What is needed is an exact reproduction of the lines in the records below, starting at the line with "This screenshot has" and ending at the line with "The width and", both included, and nothing else; pictures stay out.

» **Recorded information**:

- - - - - - -

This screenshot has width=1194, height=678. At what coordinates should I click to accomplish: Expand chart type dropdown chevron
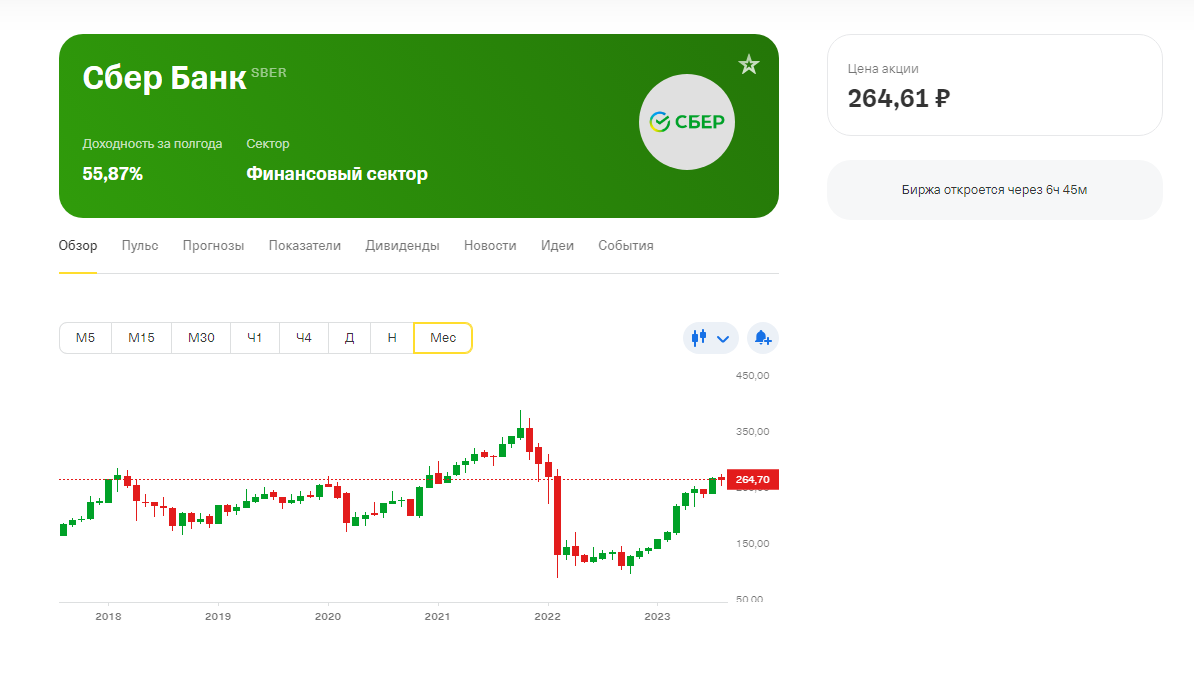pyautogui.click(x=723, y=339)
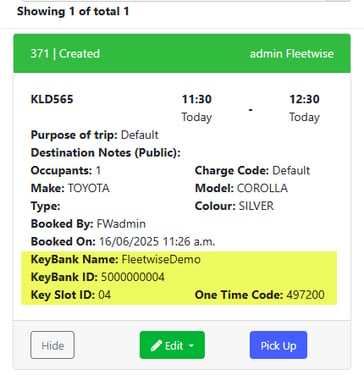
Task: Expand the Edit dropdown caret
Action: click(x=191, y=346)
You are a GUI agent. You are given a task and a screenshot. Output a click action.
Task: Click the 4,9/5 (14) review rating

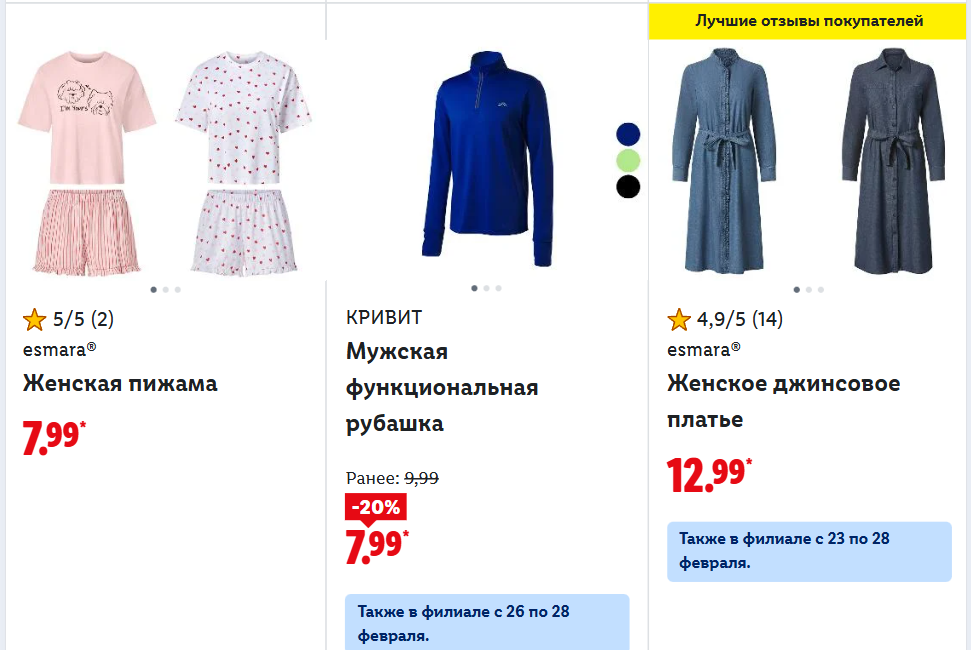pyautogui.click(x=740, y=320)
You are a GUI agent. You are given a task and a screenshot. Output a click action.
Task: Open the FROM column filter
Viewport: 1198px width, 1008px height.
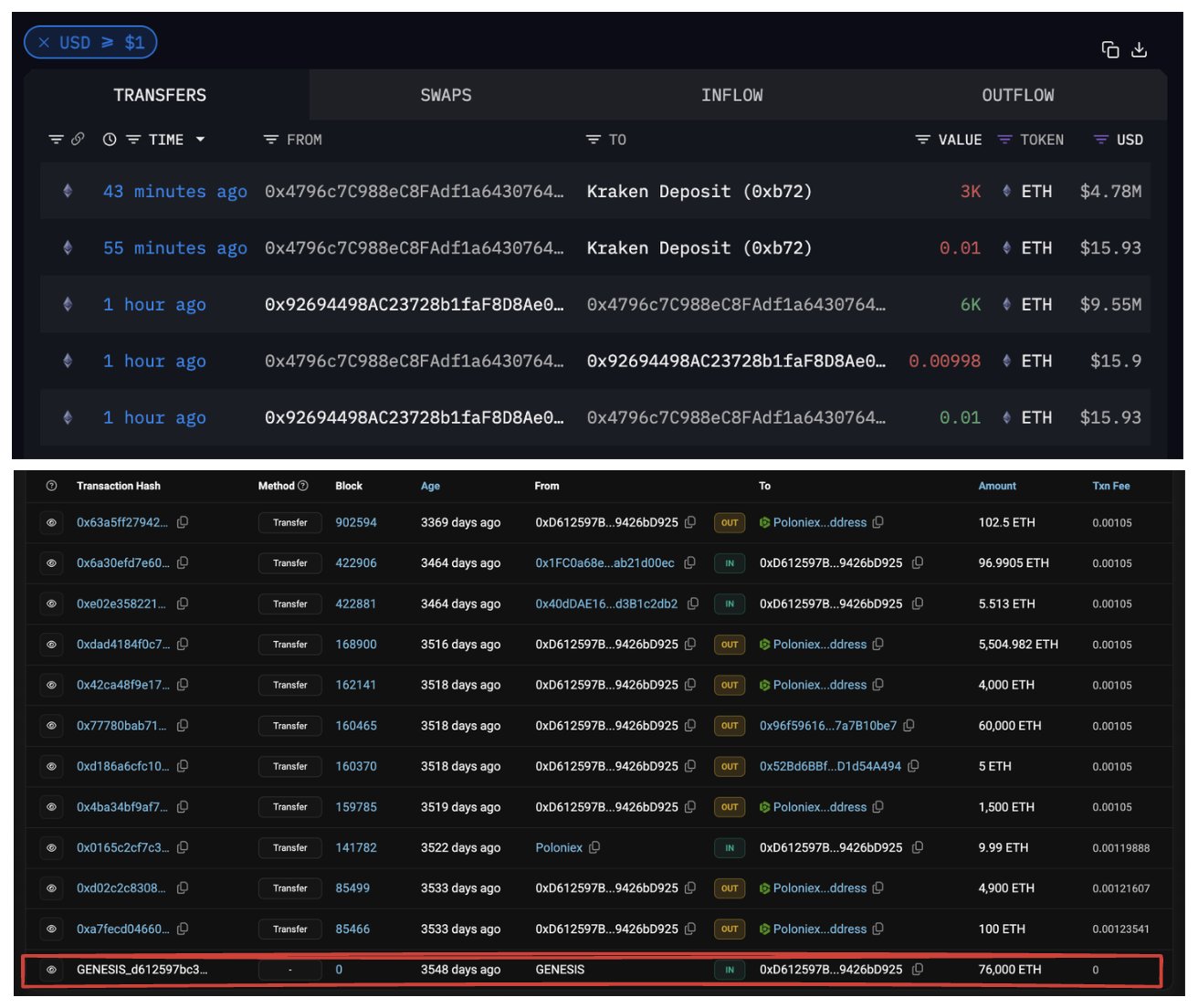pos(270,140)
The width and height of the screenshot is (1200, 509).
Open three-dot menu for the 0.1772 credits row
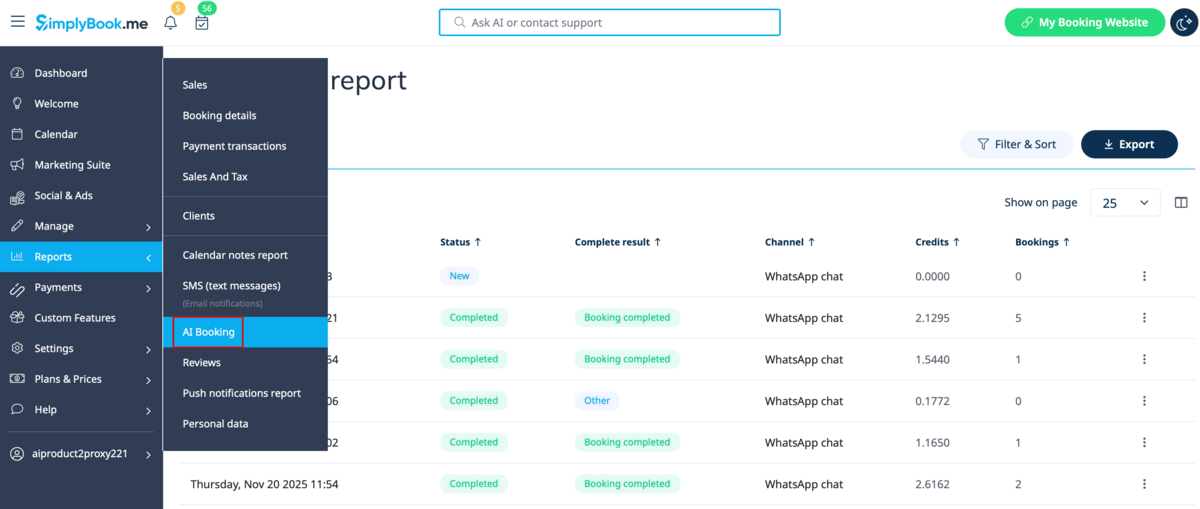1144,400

- - - - - - -

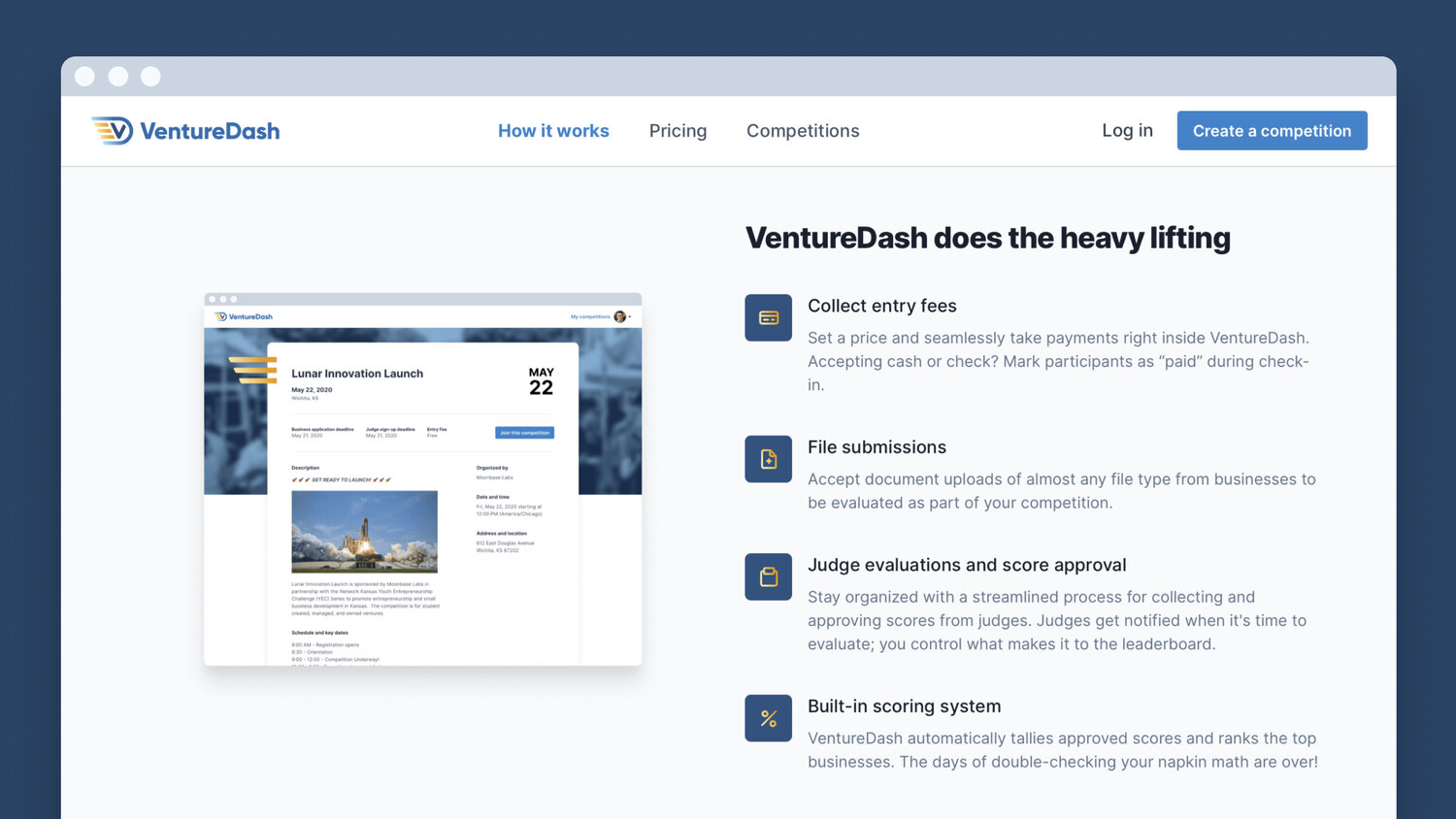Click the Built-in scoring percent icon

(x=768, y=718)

- - - - - - -

» **Answer section**:
This screenshot has width=1194, height=678. At what coordinates should I click to accomplish: Expand chart type dropdown chevron
pyautogui.click(x=723, y=339)
Task: Expand the Edit dropdown caret
Action: click(x=191, y=346)
You are a GUI agent. You are given a task and a screenshot. Output a click action.
Task: Click the 4,9/5 (14) review rating

pyautogui.click(x=740, y=320)
You are a GUI agent. You are given a task and a screenshot. Output a click action.
Task: Open the FROM column filter
Viewport: 1198px width, 1008px height.
pos(270,140)
The width and height of the screenshot is (1200, 509).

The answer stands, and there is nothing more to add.